**Work instructions**
Reproduce the listing below word for word, keeping every line in its original order.

**Raw records**

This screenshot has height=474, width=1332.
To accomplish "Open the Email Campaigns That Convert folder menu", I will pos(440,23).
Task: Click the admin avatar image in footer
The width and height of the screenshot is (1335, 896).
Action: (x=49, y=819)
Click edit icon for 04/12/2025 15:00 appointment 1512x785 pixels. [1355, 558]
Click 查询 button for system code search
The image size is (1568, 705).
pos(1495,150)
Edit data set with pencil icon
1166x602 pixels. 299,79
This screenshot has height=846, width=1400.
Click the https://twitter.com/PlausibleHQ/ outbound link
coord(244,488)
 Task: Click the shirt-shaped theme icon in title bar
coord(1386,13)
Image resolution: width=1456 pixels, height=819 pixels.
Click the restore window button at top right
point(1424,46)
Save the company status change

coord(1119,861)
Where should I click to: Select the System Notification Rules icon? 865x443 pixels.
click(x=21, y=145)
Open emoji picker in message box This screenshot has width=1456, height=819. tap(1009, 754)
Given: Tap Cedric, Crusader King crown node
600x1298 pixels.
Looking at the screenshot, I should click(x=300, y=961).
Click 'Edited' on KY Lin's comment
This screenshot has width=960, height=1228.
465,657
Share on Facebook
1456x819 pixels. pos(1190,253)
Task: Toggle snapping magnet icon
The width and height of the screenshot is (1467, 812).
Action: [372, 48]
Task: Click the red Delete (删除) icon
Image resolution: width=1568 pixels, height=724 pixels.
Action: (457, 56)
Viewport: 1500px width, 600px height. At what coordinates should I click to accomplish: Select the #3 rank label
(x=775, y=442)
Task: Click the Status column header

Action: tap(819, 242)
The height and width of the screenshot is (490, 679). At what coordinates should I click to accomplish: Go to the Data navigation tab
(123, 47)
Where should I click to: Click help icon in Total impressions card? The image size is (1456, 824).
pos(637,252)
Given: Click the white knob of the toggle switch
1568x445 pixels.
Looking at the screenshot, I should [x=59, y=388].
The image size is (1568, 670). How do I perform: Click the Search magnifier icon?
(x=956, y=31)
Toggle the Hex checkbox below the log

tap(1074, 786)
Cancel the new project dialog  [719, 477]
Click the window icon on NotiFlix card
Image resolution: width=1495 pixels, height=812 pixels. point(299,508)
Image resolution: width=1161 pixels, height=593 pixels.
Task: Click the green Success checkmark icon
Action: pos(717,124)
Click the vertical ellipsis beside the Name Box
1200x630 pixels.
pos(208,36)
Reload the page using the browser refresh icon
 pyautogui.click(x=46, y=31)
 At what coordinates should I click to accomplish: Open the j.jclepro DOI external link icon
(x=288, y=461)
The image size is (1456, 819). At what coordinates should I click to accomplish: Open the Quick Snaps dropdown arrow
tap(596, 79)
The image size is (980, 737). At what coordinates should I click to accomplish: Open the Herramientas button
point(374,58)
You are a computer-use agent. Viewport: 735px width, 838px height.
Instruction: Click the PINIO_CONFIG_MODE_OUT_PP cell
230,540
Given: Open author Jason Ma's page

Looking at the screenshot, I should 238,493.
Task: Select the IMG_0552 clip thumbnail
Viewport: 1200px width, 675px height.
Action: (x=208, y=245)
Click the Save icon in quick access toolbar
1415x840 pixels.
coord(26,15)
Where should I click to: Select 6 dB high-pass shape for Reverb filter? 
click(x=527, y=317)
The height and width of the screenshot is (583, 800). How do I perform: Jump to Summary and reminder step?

**Expected answer**
This screenshot has height=474, width=1332.
To accomplish "Open the Email Campaigns That Convert folder menu", I will pos(440,23).
Task: Click the admin avatar image in footer
The width and height of the screenshot is (1335, 896).
Action: (x=49, y=819)
Click edit icon for 04/12/2025 15:00 appointment 1512x785 pixels. [1355, 558]
Click 查询 button for system code search
The image size is (1568, 705).
pos(1495,150)
Edit data set with pencil icon
1166x602 pixels. 299,79
This screenshot has height=846, width=1400.
Click the https://twitter.com/PlausibleHQ/ outbound link
coord(244,488)
 Task: Click the shirt-shaped theme icon in title bar
coord(1386,13)
Image resolution: width=1456 pixels, height=819 pixels.
Click the restore window button at top right
point(1424,46)
Save the company status change

coord(1119,861)
Where should I click to: Select the System Notification Rules icon? 865x443 pixels.
click(x=21, y=145)
Open emoji picker in message box This screenshot has width=1456, height=819. tap(1009, 754)
Given: Tap Cedric, Crusader King crown node
600x1298 pixels.
Looking at the screenshot, I should click(x=300, y=961).
Click 'Edited' on KY Lin's comment
This screenshot has width=960, height=1228.
465,657
Share on Facebook
1456x819 pixels. pos(1190,253)
Task: Toggle snapping magnet icon
The width and height of the screenshot is (1467, 812).
Action: [372, 48]
Task: Click the red Delete (删除) icon
Image resolution: width=1568 pixels, height=724 pixels.
Action: (457, 56)
Viewport: 1500px width, 600px height. At what coordinates should I click to accomplish: Select the #3 rank label
(x=775, y=442)
Task: Click the Status column header

Action: tap(819, 242)
The height and width of the screenshot is (490, 679). At what coordinates should I click to accomplish: Go to the Data navigation tab
(123, 47)
Where should I click to: Click help icon in Total impressions card? The image size is (1456, 824).
pos(637,252)
Given: Click the white knob of the toggle switch
1568x445 pixels.
Looking at the screenshot, I should [x=59, y=388].
The image size is (1568, 670). How do I perform: Click the Search magnifier icon?
(x=956, y=31)
Toggle the Hex checkbox below the log

tap(1074, 786)
Cancel the new project dialog  [719, 477]
Click the window icon on NotiFlix card
Image resolution: width=1495 pixels, height=812 pixels. point(299,508)
Image resolution: width=1161 pixels, height=593 pixels.
Task: Click the green Success checkmark icon
Action: pos(717,124)
Click the vertical ellipsis beside the Name Box
1200x630 pixels.
pos(208,36)
Reload the page using the browser refresh icon
 pyautogui.click(x=46, y=31)
 At what coordinates should I click to accomplish: Open the j.jclepro DOI external link icon
(x=288, y=461)
The image size is (1456, 819). At what coordinates should I click to accomplish: Open the Quick Snaps dropdown arrow
tap(596, 79)
The image size is (980, 737). At what coordinates should I click to accomplish: Open the Herramientas button
point(374,58)
You are a computer-use agent. Viewport: 735px width, 838px height.
Instruction: Click the PINIO_CONFIG_MODE_OUT_PP cell
230,540
Given: Open author Jason Ma's page

Looking at the screenshot, I should 238,493.
Task: Select the IMG_0552 clip thumbnail
Viewport: 1200px width, 675px height.
Action: (x=208, y=245)
Click the Save icon in quick access toolbar
1415x840 pixels.
coord(26,15)
Where should I click to: Select 6 dB high-pass shape for Reverb filter? 
click(x=527, y=317)
The height and width of the screenshot is (583, 800). How do I perform: Jump to Summary and reminder step?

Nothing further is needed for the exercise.